▶ Task:
What is needed is a verbatim copy of each record below.

*** Opening of Entries supplied ***

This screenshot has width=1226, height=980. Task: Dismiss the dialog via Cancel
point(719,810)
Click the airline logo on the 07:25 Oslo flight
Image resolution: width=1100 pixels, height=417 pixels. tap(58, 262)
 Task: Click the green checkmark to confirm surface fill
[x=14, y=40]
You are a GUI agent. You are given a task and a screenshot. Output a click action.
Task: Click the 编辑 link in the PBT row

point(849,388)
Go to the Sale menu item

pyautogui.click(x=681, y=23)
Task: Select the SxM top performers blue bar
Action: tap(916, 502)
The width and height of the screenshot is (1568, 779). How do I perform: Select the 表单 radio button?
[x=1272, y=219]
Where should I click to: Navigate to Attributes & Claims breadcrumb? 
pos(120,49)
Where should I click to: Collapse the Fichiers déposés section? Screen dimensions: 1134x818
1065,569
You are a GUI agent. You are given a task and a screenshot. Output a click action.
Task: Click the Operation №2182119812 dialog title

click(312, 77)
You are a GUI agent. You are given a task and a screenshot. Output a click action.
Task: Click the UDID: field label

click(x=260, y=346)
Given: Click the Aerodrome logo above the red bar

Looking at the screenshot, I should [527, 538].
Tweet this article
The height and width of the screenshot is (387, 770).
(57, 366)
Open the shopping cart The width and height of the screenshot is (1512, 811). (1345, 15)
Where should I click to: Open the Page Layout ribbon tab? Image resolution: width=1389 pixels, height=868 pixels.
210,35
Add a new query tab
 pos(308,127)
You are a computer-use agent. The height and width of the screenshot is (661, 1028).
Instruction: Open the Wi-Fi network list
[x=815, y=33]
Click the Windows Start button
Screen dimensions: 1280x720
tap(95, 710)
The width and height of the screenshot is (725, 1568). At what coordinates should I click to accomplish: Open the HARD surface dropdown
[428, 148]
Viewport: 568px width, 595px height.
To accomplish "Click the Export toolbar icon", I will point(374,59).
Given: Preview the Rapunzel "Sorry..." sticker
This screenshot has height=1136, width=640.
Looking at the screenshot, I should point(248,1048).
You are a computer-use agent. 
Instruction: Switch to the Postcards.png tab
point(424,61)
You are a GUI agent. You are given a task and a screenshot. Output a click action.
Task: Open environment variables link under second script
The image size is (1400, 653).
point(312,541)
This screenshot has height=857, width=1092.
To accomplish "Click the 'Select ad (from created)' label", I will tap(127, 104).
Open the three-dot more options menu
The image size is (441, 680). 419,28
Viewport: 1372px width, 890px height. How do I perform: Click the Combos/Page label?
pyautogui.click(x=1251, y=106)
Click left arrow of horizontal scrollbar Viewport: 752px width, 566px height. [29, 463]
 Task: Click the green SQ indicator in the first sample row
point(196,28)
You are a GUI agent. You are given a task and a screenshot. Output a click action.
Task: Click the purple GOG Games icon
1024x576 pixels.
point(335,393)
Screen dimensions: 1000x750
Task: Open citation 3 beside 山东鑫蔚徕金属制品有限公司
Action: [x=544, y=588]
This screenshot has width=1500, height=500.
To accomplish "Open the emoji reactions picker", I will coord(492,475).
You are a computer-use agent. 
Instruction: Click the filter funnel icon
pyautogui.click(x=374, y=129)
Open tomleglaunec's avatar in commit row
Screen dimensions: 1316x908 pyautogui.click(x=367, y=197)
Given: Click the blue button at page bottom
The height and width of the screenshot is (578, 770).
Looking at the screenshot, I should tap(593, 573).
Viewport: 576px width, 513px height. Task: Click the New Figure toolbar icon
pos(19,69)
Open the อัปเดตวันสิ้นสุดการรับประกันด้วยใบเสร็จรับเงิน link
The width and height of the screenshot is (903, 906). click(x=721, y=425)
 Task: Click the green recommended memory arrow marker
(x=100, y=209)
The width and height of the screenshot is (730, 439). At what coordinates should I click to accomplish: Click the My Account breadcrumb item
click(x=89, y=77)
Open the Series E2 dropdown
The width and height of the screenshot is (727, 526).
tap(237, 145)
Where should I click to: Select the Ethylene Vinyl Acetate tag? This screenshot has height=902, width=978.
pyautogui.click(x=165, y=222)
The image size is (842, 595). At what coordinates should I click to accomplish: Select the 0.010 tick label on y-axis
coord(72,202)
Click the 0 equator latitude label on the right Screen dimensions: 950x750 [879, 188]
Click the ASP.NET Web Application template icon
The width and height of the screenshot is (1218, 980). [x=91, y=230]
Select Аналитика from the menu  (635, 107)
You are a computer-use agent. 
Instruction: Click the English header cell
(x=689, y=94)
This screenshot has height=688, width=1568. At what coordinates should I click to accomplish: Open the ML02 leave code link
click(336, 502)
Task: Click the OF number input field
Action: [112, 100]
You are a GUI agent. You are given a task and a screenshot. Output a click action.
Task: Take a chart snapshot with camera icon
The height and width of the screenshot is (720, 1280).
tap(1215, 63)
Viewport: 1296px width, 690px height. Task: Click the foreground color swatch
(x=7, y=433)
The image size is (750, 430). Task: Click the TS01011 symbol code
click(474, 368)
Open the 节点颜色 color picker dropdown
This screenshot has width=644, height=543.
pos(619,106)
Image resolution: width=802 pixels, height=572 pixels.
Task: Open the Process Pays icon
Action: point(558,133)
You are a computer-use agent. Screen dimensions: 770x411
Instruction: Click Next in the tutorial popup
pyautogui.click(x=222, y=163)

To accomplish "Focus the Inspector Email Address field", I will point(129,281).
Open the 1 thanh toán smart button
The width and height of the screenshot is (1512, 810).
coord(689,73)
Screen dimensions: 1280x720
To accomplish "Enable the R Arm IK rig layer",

*** Close of Entries supplied ***

▶ Finished exercise:
This screenshot has width=1226, height=980. Task: Dismiss the dialog via Cancel
point(719,810)
Click the airline logo on the 07:25 Oslo flight
Image resolution: width=1100 pixels, height=417 pixels. tap(58, 262)
 Task: Click the green checkmark to confirm surface fill
[x=14, y=40]
You are a GUI agent. You are given a task and a screenshot. Output a click action.
Task: Click the 编辑 link in the PBT row

point(849,388)
Go to the Sale menu item

pyautogui.click(x=681, y=23)
Task: Select the SxM top performers blue bar
Action: tap(916, 502)
The width and height of the screenshot is (1568, 779). How do I perform: Select the 表单 radio button?
[x=1272, y=219]
Where should I click to: Navigate to Attributes & Claims breadcrumb? 
pos(120,49)
Where should I click to: Collapse the Fichiers déposés section? Screen dimensions: 1134x818
1065,569
You are a GUI agent. You are given a task and a screenshot. Output a click action.
Task: Click the Operation №2182119812 dialog title

click(312, 77)
You are a GUI agent. You are given a task and a screenshot. Output a click action.
Task: Click the UDID: field label

click(x=260, y=346)
Given: Click the Aerodrome logo above the red bar

Looking at the screenshot, I should [527, 538].
Tweet this article
The height and width of the screenshot is (387, 770).
(57, 366)
Open the shopping cart The width and height of the screenshot is (1512, 811). (1345, 15)
Where should I click to: Open the Page Layout ribbon tab? Image resolution: width=1389 pixels, height=868 pixels.
210,35
Add a new query tab
 pos(308,127)
You are a computer-use agent. The height and width of the screenshot is (661, 1028).
Instruction: Open the Wi-Fi network list
[x=815, y=33]
Click the Windows Start button
Screen dimensions: 1280x720
tap(95, 710)
The width and height of the screenshot is (725, 1568). At what coordinates should I click to accomplish: Open the HARD surface dropdown
[428, 148]
Viewport: 568px width, 595px height.
To accomplish "Click the Export toolbar icon", I will point(374,59).
Given: Preview the Rapunzel "Sorry..." sticker
This screenshot has height=1136, width=640.
Looking at the screenshot, I should point(248,1048).
You are a computer-use agent. 
Instruction: Switch to the Postcards.png tab
point(424,61)
You are a GUI agent. You are given a task and a screenshot. Output a click action.
Task: Open environment variables link under second script
The image size is (1400, 653).
point(312,541)
This screenshot has height=857, width=1092.
To accomplish "Click the 'Select ad (from created)' label", I will tap(127, 104).
Open the three-dot more options menu
The image size is (441, 680). 419,28
Viewport: 1372px width, 890px height. How do I perform: Click the Combos/Page label?
pyautogui.click(x=1251, y=106)
Click left arrow of horizontal scrollbar Viewport: 752px width, 566px height. [29, 463]
 Task: Click the green SQ indicator in the first sample row
point(196,28)
You are a GUI agent. You are given a task and a screenshot. Output a click action.
Task: Click the purple GOG Games icon
1024x576 pixels.
point(335,393)
Screen dimensions: 1000x750
Task: Open citation 3 beside 山东鑫蔚徕金属制品有限公司
Action: [x=544, y=588]
This screenshot has width=1500, height=500.
To accomplish "Open the emoji reactions picker", I will coord(492,475).
You are a computer-use agent. 
Instruction: Click the filter funnel icon
pyautogui.click(x=374, y=129)
Open tomleglaunec's avatar in commit row
Screen dimensions: 1316x908 pyautogui.click(x=367, y=197)
Given: Click the blue button at page bottom
The height and width of the screenshot is (578, 770).
Looking at the screenshot, I should tap(593, 573).
Viewport: 576px width, 513px height. Task: Click the New Figure toolbar icon
pos(19,69)
Open the อัปเดตวันสิ้นสุดการรับประกันด้วยใบเสร็จรับเงิน link
The width and height of the screenshot is (903, 906). click(x=721, y=425)
 Task: Click the green recommended memory arrow marker
(x=100, y=209)
The width and height of the screenshot is (730, 439). At what coordinates should I click to accomplish: Click the My Account breadcrumb item
click(x=89, y=77)
Open the Series E2 dropdown
The width and height of the screenshot is (727, 526).
tap(237, 145)
Where should I click to: Select the Ethylene Vinyl Acetate tag? This screenshot has height=902, width=978.
pyautogui.click(x=165, y=222)
The image size is (842, 595). At what coordinates should I click to accomplish: Select the 0.010 tick label on y-axis
coord(72,202)
Click the 0 equator latitude label on the right Screen dimensions: 950x750 [879, 188]
Click the ASP.NET Web Application template icon
The width and height of the screenshot is (1218, 980). [x=91, y=230]
Select Аналитика from the menu  (635, 107)
You are a computer-use agent. 
Instruction: Click the English header cell
(x=689, y=94)
This screenshot has height=688, width=1568. At what coordinates should I click to accomplish: Open the ML02 leave code link
click(336, 502)
Task: Click the OF number input field
Action: [112, 100]
You are a GUI agent. You are given a task and a screenshot. Output a click action.
Task: Take a chart snapshot with camera icon
The height and width of the screenshot is (720, 1280).
tap(1215, 63)
Viewport: 1296px width, 690px height. Task: Click the foreground color swatch
(x=7, y=433)
The image size is (750, 430). Task: Click the TS01011 symbol code
click(474, 368)
Open the 节点颜色 color picker dropdown
This screenshot has width=644, height=543.
pos(619,106)
Image resolution: width=802 pixels, height=572 pixels.
Task: Open the Process Pays icon
Action: point(558,133)
You are a computer-use agent. Screen dimensions: 770x411
Instruction: Click Next in the tutorial popup
pyautogui.click(x=222, y=163)

To accomplish "Focus the Inspector Email Address field", I will point(129,281).
Open the 1 thanh toán smart button
The width and height of the screenshot is (1512, 810).
coord(689,73)
Screen dimensions: 1280x720
To accomplish "Enable the R Arm IK rig layer",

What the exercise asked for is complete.